§ **Passage given**:
At SEON we have a personal history with fraud. Originally, my Co-Founder and I started a cryptocurrency exchange. Almost as soon as it was launched the exchange was hit by a wave of fraud attempts, and probably quite a few successful frauds that we just could not detect. When we looked at the market for anti-fraud solutions that would cut fraud attempts off at the source, we found the industry was lacking. Nothing we saw was using the power and speed of cloud computing, big data and assisted machine learning – the industry was a step behind what was possible. So, we made our own. It worked incredibly, and when news spread of how well we were doing other companies asked if they could use the software, and we found that we had a viable business model that could make an impact on the growing and very costly world of digital fraud.
Your company might not have the resources to code an entire anti-fraud solution from scratch, but there are ways to make yourself safer. One of the key things we do as a company at the top level is try to understand how fraudsters operate – half of the interviews on our Cat & Mouse podcast are with former or current fraudsters, and they’re a great source of information on how our opponents operate.
Listing every technique that they use would be impossible, but what you can do is learn to see your company as a fraudster sees it. This will allow you to find vulnerabilities and patch holes that you might not have known about otherwise.
Understand the two types of fraud
Very broadly, there are two types of fraud:
Using data sets and scripts a fraudster will send hundreds or thousands of low effort, low-level attacks – the easy to spot phishing scams you probably receive in your inbox and delete right away are one example. If your company has an eCommerce site, then a script could create dozens of fake accounts using publicly available or hacked data and exploit loopholes in your systems. SEON’s own automated, and significantly more intelligent, systems are extremely effective at combatting this type of fraud.

§ **What you should do**: Write the next part of the passage on fraud, picking up right after its final sentence.

§ **Dataset content**:
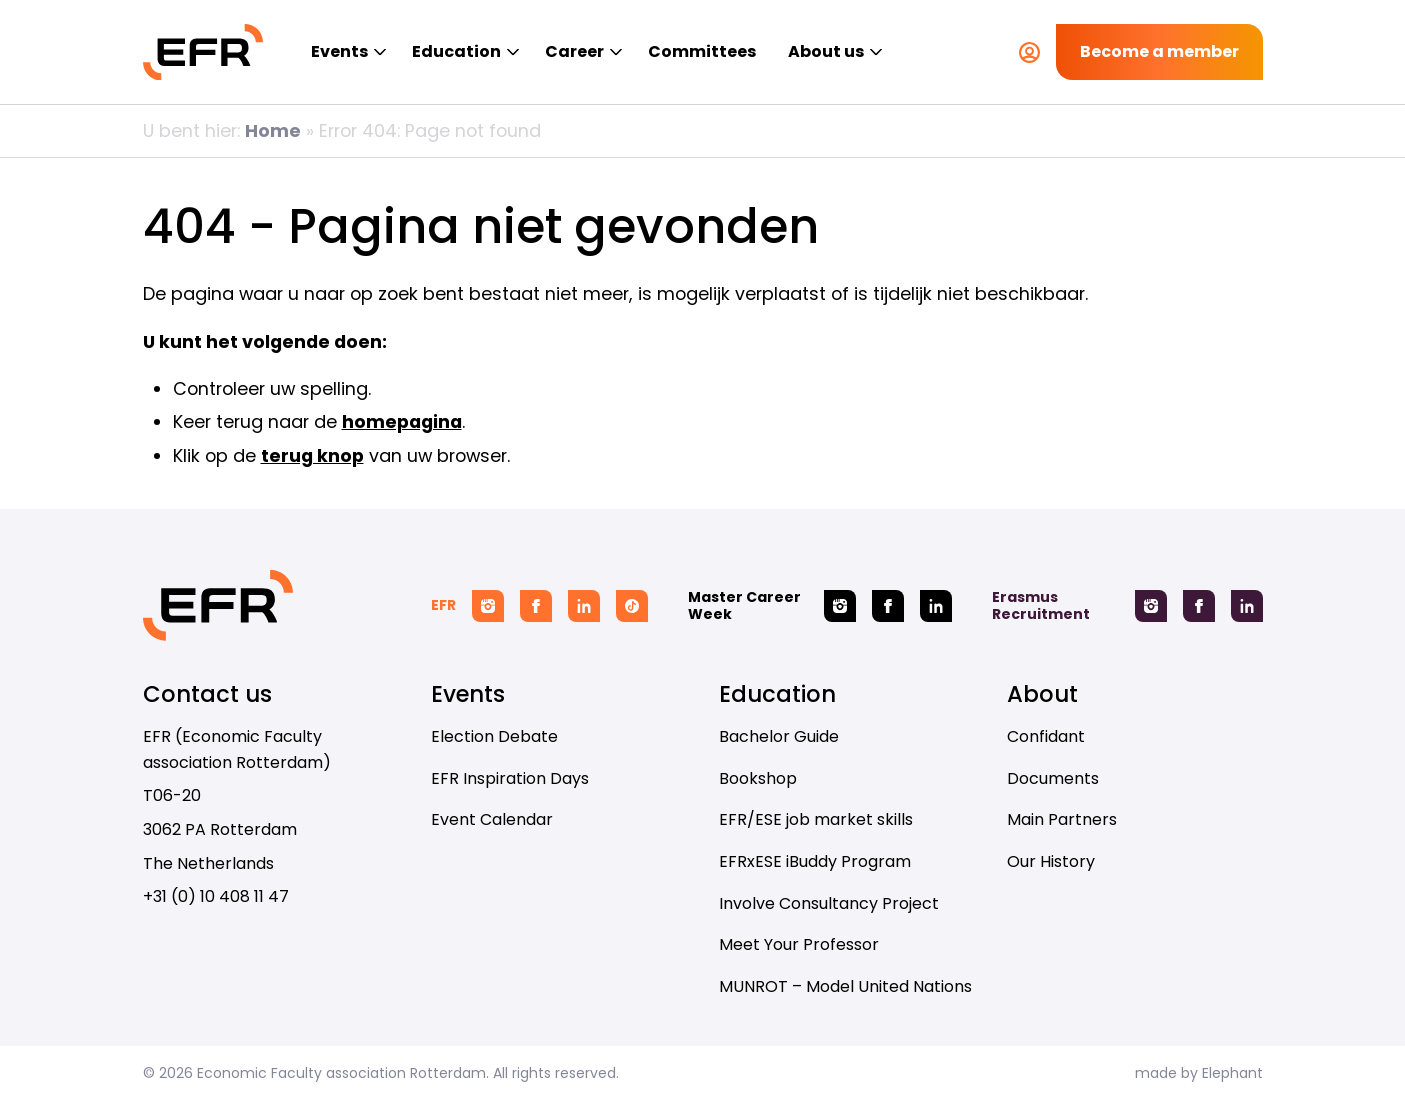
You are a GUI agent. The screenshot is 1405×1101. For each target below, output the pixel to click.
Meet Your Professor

...

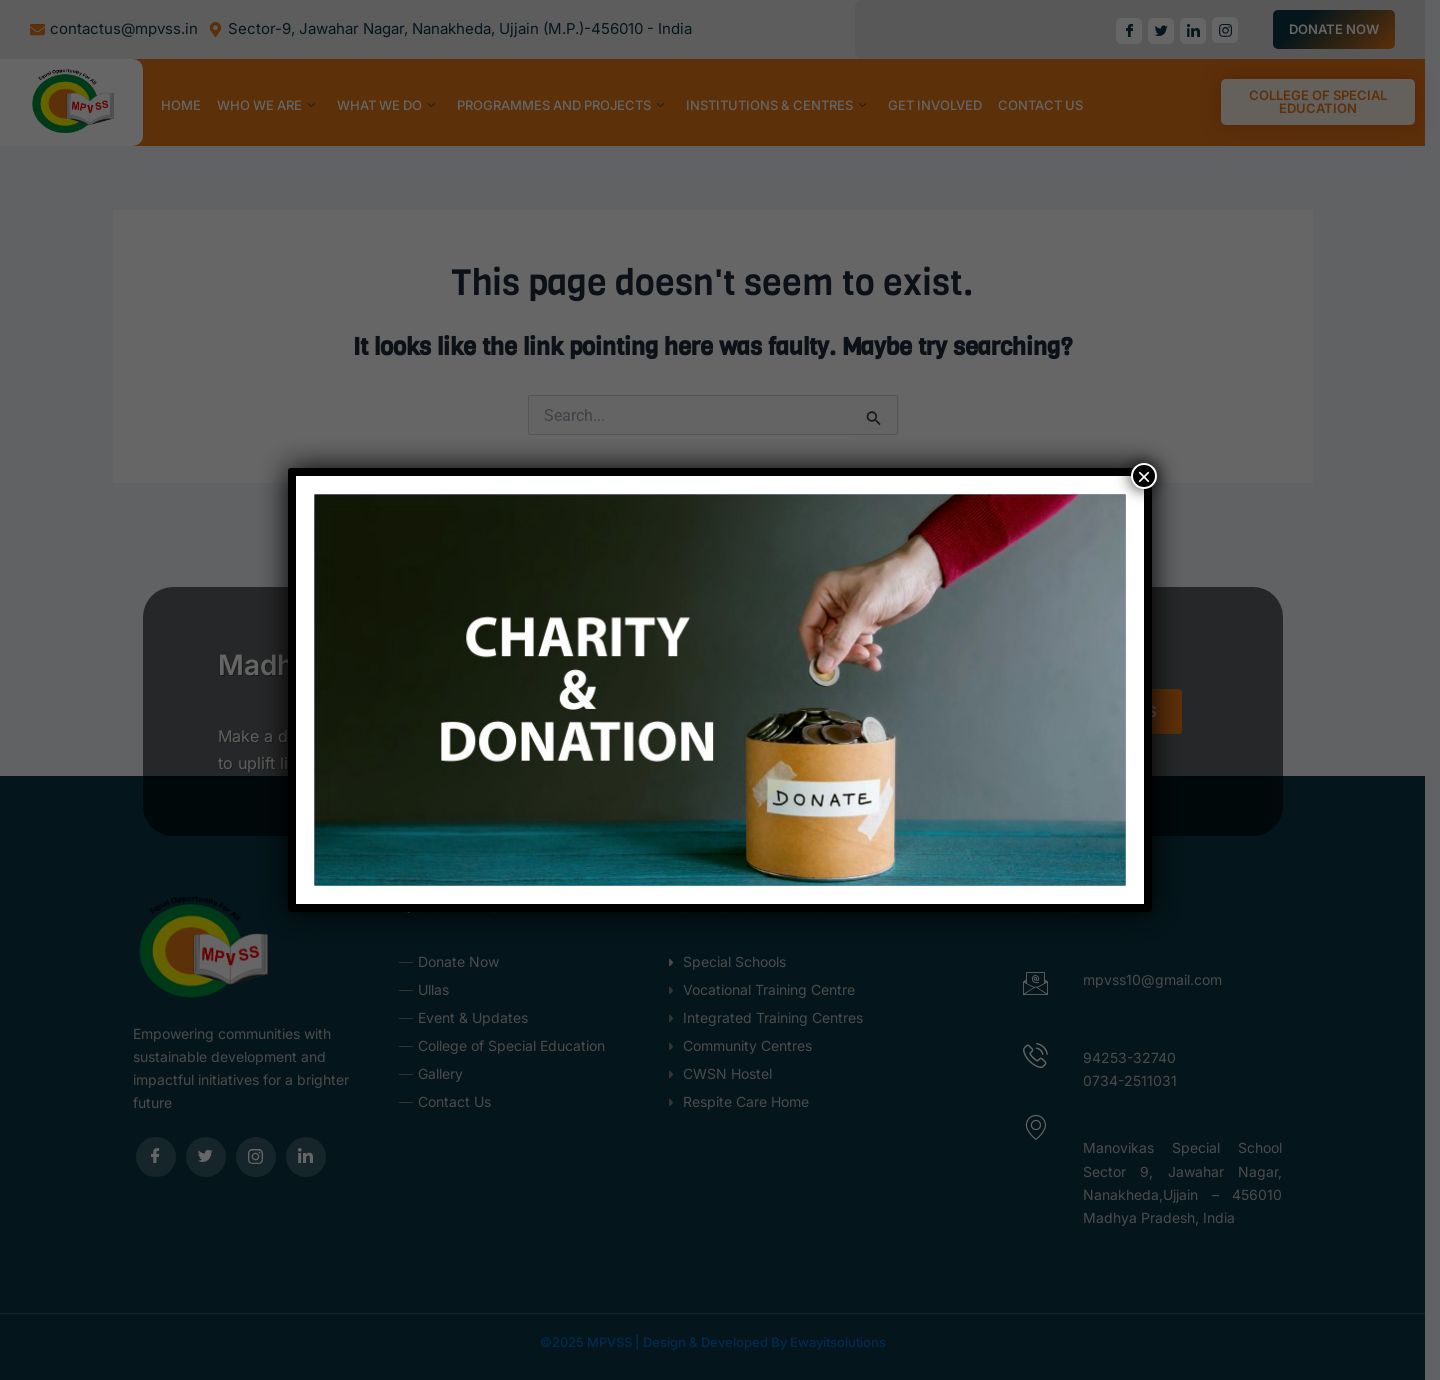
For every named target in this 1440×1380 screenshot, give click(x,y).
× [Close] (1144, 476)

§ **Expected answer**:
These require a fraudster, or a whole team of fraudsters, to be actively engaged in trying to part you from your money. They could be in contact with you for months to ‘social engineer’ a desired outcome, even call you on the phone or meet you in person. They might even partner with your company or pose as investors. These types of fraud can only be countered by your own wits and a willingness to question everything, no matter how legitimate it appears.
One of the key takeaways from our conversations with fraudsters is that every company has something that they could want. You might think that their one and only goal would be to open up your bank account and transfer everything out, but you would be wrong. Even if you restrict yourself to only thinking about ‘value’ in monetary terms there are dozens of easier ways to get money from a company – sending fake invoices, creating multiple accounts to abuse signup bonuses, claiming to have not received orders that they have paid for and getting a refund and so on.
Information can often be as valuable as currency as it can lead to further frauds or just be sold on dark web marketplaces. A list of every company that your company does business with, for example, could be used in fraud attempts in which fraudsters impersonate (either over the phone or through hacked/spoofed emails) a purchaser at a company and ask for goods to be delivered or payments to be made.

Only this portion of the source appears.